(This turned out kinda long. Forgive.)
I was teaching a couple of basic courses for mechanics, for one of the American big three. It wasn’t my usual job, I mostly did instructional design back then: Needs analyses and training development and that sort of thing. Most of the off-the-shelf courses weren’t really suitable for illiterate audiences, and UAE companies mostly imported their mechanics from places that didn’t produce the kind of guy you really want working on your brand-new Caddy.
But we’d just got this contract and weren’t staffed up for it yet, and the default strategy for such things back then was put Joel on a plane and let him muddle through. Except when it screwed up my own project schedule, which was frequently, I didn’t really mind and Dubai wasn’t quite the hole I usually ended up in. It was an interesting time in my career, but I digress.
There was this office manager, a really pleasant and almost supernaturally competent Indian lady. I remember her because she was just about the only competent person I’d met in the whole place, including the company rep who was as gringo as I was. Kinda stuck in my mind. He was in Bahrain at the time as I recall. It was just the OM and me.
Anyway, it’s mid-morning and I’m doing my thing and everything’s going fine. Then the OM comes into the classroom and tries to get my attention without saying anything, and that surprised me because she’d never done that before. Don’t disturb the class was pretty clearly a local rule, and she was pretty clearly breaking it.
So I excuse myself, walk over to see what’s going on, and this lady seems pretty upset. “There are going to be riots,” she says. “The least that will happen is that the taxis will stop running.”
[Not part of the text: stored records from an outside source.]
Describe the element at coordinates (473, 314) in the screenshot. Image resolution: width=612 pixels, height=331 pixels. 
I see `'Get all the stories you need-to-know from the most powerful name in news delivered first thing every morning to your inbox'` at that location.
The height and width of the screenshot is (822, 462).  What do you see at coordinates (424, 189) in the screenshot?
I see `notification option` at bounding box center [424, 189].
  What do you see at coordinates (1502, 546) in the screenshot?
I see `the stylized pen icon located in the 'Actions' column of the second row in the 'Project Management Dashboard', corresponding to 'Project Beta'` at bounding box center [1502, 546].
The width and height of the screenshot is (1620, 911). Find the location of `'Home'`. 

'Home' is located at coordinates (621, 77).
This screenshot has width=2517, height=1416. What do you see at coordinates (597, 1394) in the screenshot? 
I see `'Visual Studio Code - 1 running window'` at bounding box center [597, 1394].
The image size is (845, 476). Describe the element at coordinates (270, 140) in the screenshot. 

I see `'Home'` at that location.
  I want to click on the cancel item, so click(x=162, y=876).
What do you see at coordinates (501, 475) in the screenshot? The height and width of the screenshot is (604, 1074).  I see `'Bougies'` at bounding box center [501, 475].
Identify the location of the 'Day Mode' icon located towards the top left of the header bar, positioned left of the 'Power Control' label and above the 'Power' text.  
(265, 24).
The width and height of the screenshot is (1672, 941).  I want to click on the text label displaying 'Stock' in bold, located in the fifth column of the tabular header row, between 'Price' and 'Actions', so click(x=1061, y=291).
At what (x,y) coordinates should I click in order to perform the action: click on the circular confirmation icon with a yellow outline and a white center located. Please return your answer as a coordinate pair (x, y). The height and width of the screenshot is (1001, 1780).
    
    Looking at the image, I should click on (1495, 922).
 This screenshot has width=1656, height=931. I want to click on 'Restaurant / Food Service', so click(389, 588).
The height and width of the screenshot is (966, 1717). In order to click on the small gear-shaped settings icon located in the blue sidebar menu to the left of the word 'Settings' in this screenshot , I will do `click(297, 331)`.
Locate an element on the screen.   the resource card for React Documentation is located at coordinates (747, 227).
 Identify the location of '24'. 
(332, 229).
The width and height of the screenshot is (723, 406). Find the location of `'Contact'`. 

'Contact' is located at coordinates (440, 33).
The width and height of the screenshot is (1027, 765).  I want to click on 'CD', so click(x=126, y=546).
We’d all gotten there by taxi. Without taxis we were all in for a helluva walk, because this place wasn’t exactly downtown. I didn’t have a canned plan for this sort of thing, so I went to the local expert. “What do you think we ought to do?”
“I don’t have authority to tell you what you should do.”
Oh. Sure. Throw it to the new guy. “But you don’t think we should stay here, do you?”
She was actually wringing her hands. She wasn’t trying to be difficult, and it suddenly occurred to me that she had a particular reason for concern.
A little background here: There was this big old mosque in India, and earlier in the month a whole bunch of Hindus tore it down. I really hadn’t paid any attention, which was stupid of me. In India and Pakistan, Hindus and Muslims were always climbing up each others’ asses and who cared, right? Didn’t have anything to do with me, and India was far away. That’s how much I knew.
But before the day was over it might have quite a lot to do with this OM, who was as Hindu as you can get without immolating yourself on your husband’s pyre. No, I was pretty sure she’d been out of town when the mosque got torn down, but that wouldn’t make any difference to an angry mob. You think I’m kidding? I’m not.
This lady wanted to go home, right frickin’ now. But she didn’t want to lose her good job at this gringo company, which meant a gringo had to tell her to go home and I was the only one there. I was a contract teacher. I had as much authority to command the birds of heaven as I did to tell her what to do, and we both knew it.
The Yemeni students weren’t in any danger, they’d probably join the riots. I probably wasn’t in any danger: This was the UAE in 1992 and Americans were still the good guys. But this lady felt herself in danger and she might not be overreacting. At a minimum we were in some danger of getting stranded. I made a command decision for which I had zero authority:
“Call us some taxis.” She vanished like a soap bubble, and when the vans showed up we bugged out.
Now, by local standards Dubai was a pretty civilized place back then. That’s the way the Emir liked it and the Emir got what he liked. I wasn’t expecting flames on the horizon, but I’d been around the Gulf enough to know I wasn’t always going to get what I expected. So I saw the OM and the students back to their respective apartments in our crowded vans, and then I hot-footed it back to my unusually fancy hotel and declared this a good day to stay there.
The Dubai riots started out as unabashedly state-sponsored demonstrations against the vile Indians, just showing solidarity with their oppressed brothers. When the demonstrations got a little out of hand, the local cops let a few Indian shops get trashed just for laughs and then broke it up with AK47s before anything expensive got broken. It was all over before nightfall except for sweeping up the glass.
That business with the Babri Mosque was a much bigger deal than some bad movie, and most of the Muslims I met frankly didn’t seem very worked up about it. But there’s something about Islam that doesn’t like to be dissed. It’s really a remarkably dissable religion in many ways unfortunately, and that lends itself to angry mobs. People who do business in the region should be aware of that. The mobs don’t confine themselves to the actual culprits. That’s not a good thing, in fact it’s a contemptibly stupid thing. But it’s a fact, and nobody’s gonna change it.
Tear down a 500-year-old Mosque, shoot a movie ridiculing Mohammed, spend decades occupying Muslim countries and blowing up the people there: It’s all pretty much the same thing. There may not be sensible repercussions but there will be repercussions. I used to spend a lot of time in various places around the Gulf and to tell the truth I used to enjoy it quite a lot. But you couldn’t coerce me to go there now.